Era una de sus frases-respuesta ante una afirmación palmaria o la expresión de una evidencia de perogrullo. Era, si acaso, lo más agresivo que se le podía escuchar a Juan Redondo durante las conversaciones que compartía con su numerosísima peña de amigos, semiamigos y satélites, la mayoría atraídos por la cerveza —su líquido favorito— y por su personalidad dicharachera, capaz de generar animados corrillos en pocos minutos.

Como periodista, de Juan Redondo ya han dicho aquí casi todo sus amigos profesionales (honesto, comprometido, riguroso con las fuentes…). Y en el subgénero de cronista o comentarista político, destacaba su agudeza y su capacidad para suscitar reacciones ‘sotto voce’ de fuentes que nunca reveló, pese a la gravedad de sus confidencias. Expresiones como un ‘veterano sindicalista’, el ‘gabinete de la Alcaldía’ o ‘fuentes cercanas a la Ejecutiva’ le servían para identificar el suministro de noticias que a menudo producían auténticas convulsiones en la rutina administrativa y política. Sus atípicos análisis de la vida pública, con cierta sorna como música de fondo, eran muy comentados, sobre todo en esos círculos que, siendo responsables de la gobernanza, están más pendientes de lo que se dice de ellos (aunque sea para mal) que de lo que hacen. En las campañas electorales que le tocó cubrir, en el carrusel de entrevistas que conllevan, nunca masacró al candidato o candidata aunque el personaje lo mereciese, pero sí supo extraer lo más sustancial, que con frecuencia era poca cosa dada la creciente rigidez de los argumentarios de los partidos.

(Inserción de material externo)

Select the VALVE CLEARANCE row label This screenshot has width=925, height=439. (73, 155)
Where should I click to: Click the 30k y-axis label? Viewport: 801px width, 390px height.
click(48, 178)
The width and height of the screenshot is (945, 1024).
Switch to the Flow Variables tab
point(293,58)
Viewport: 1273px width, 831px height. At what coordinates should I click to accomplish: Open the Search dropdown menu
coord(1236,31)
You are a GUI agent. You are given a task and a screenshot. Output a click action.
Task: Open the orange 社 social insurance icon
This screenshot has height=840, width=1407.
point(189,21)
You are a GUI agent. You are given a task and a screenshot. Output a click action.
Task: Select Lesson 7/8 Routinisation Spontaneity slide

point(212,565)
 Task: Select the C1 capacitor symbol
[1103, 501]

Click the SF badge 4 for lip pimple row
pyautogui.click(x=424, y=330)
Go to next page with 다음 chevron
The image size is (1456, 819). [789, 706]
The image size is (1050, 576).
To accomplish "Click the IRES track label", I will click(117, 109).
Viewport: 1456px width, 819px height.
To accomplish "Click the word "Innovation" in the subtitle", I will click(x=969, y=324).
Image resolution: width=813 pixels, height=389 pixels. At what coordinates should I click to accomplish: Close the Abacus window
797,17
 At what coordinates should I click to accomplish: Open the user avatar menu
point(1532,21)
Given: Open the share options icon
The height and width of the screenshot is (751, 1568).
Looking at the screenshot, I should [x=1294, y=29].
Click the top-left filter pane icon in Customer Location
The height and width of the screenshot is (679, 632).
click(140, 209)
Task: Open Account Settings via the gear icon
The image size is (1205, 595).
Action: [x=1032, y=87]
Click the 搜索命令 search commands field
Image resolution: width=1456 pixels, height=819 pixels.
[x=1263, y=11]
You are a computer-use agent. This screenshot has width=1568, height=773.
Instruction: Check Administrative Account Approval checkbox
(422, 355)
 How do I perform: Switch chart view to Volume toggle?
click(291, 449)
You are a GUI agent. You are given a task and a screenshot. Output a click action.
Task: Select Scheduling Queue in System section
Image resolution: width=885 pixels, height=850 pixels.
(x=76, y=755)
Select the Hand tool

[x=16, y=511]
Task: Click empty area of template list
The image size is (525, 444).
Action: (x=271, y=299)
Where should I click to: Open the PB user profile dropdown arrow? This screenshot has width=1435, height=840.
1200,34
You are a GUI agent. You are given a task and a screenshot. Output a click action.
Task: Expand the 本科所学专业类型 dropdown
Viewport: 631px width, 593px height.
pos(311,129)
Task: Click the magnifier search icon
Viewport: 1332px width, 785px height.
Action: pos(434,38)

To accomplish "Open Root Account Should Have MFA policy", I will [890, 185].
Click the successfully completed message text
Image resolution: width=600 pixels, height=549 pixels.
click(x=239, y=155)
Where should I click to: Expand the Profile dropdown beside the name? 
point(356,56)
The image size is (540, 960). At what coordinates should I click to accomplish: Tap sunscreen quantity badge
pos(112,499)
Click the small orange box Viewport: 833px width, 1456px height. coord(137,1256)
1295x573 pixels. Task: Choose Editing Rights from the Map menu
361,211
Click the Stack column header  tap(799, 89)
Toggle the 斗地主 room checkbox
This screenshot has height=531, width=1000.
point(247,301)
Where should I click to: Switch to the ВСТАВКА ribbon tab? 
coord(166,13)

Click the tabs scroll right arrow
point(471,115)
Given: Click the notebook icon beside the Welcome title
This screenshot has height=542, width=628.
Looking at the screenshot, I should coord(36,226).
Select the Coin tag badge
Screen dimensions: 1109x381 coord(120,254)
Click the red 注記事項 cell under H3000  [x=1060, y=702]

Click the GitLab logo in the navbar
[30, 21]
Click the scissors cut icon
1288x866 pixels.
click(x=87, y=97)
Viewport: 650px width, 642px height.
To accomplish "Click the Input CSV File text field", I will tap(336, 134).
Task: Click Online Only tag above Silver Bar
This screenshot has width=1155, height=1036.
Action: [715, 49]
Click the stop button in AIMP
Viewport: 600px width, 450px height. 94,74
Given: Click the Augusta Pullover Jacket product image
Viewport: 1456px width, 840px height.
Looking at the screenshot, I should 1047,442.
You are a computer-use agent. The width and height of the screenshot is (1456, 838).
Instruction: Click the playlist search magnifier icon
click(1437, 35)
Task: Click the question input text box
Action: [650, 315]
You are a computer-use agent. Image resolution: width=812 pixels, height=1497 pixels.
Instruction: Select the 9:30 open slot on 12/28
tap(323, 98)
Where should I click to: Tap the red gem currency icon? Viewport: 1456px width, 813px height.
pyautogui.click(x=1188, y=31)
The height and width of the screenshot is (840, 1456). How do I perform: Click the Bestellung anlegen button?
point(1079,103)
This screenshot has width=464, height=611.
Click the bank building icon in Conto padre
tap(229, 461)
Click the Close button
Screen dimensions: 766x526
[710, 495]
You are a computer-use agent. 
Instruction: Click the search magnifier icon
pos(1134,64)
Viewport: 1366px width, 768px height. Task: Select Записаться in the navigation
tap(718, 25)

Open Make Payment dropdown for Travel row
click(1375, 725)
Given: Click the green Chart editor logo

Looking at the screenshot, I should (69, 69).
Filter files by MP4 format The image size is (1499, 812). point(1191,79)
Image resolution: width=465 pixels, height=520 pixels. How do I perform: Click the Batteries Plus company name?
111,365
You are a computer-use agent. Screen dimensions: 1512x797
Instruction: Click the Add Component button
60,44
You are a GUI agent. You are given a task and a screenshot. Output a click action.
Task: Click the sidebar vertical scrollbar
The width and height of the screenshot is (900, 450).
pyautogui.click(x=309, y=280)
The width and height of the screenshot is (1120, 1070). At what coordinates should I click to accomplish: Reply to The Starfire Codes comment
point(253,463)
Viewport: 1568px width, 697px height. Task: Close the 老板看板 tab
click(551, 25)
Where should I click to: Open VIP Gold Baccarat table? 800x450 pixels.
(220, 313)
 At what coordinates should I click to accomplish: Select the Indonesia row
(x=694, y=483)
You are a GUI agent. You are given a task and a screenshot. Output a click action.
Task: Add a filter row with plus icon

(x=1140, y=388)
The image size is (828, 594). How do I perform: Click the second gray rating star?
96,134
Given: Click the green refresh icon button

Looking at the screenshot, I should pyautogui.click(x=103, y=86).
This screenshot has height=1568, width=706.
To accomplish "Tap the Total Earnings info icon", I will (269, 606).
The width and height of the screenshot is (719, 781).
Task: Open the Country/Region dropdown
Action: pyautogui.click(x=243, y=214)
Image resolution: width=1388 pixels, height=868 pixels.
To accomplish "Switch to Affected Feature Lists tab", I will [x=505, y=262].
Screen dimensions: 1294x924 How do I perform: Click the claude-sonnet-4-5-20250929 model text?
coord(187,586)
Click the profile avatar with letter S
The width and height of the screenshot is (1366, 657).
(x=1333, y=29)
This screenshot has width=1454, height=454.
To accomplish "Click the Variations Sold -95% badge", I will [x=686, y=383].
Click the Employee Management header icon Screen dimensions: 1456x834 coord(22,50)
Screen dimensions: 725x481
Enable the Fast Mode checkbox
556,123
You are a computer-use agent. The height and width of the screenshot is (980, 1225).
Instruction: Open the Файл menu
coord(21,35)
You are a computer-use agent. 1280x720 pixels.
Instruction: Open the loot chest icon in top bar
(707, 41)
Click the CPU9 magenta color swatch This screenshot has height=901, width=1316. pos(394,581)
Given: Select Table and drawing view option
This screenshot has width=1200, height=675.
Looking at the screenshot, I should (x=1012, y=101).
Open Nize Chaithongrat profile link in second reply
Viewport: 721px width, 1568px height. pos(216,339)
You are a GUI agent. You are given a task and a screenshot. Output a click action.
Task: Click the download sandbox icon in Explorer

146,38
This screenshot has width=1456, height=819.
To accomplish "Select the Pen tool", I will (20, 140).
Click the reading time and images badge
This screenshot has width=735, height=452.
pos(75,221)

Tuve el privilegio de ser su compañero en tres periódicos de la Región, incluido éste, y en dos de ellos me tocó, como jefe suyo, apremiarle para cerrar sus artículos, en muchas ocasiones pendientes de una llamada telefónica o la corrección de unos matices. Pero siempre llegaba, aunque fuera el último en entregar, y su artículo muy a menudo era el más leído al día siguiente.

Además de su labor periodística, fue llamado a participar en otro subgénero como la tertulia radiofónica, donde también lo hizo con éxito frente a ‘pesos pesados’ de la política regional, a quienes ponía en un brete con su dialéctica castellana del sentido común y el constante uso de la ironía. Eso sí: ni en la prensa ni en la radio ni en la vida hizo uso del cinismo o el sarcasmo. Su sentido del humor, apoyado en las paradojas de la realidad social y política, derribaba cualquier desconfianza.

En los últimos años, cuando el declive físico iba imponiéndose, no renunció a tertuliar con sus amigos más cercanos. El arriba firmante tuvo el placer de compartir horas y horas de charla y cerveza mientras aguantaron los cuerpos. Comentábamos sobre la estrambótica situación política regional y nacional, sobre las amistades comunes, sobre la vida de joven en el pueblo… Pero, sobre todo, eran los libros el asunto principal que nos ocupaba. Gran lector y asiduo de las bibliotecas municipales, sabía de la buena literatura y conocía la obra de Mendoza, Marsé, Ferlosio y otros muchos de los grandes, aunque no renunciaba al consumo de novelas de Marcial Lafuente Estefanía y otras del estilo.

Cerca del final que más o menos sabíamos próximo, el teléfono era nuestro enlace. Las averías físicas procuramos llevarlas con cierto sentido del humor, improvisando ironías sobre médicos, enfermeras, medicamentos y cacharros de ortopedia, entre otros chascarrillos de índole diversa. Estoico y un punto anarco, a Juan Redondo le pudo siempre la dignidad, y la llevaba discretamente puesta, al igual que sus barbas, como una especie de aura.

Su marcha nos ha jodido de verdad. No todo el mundo puede decir que ha sido tan querido por tirios y troyanos. Al final descansará en sus añorados aires canarios.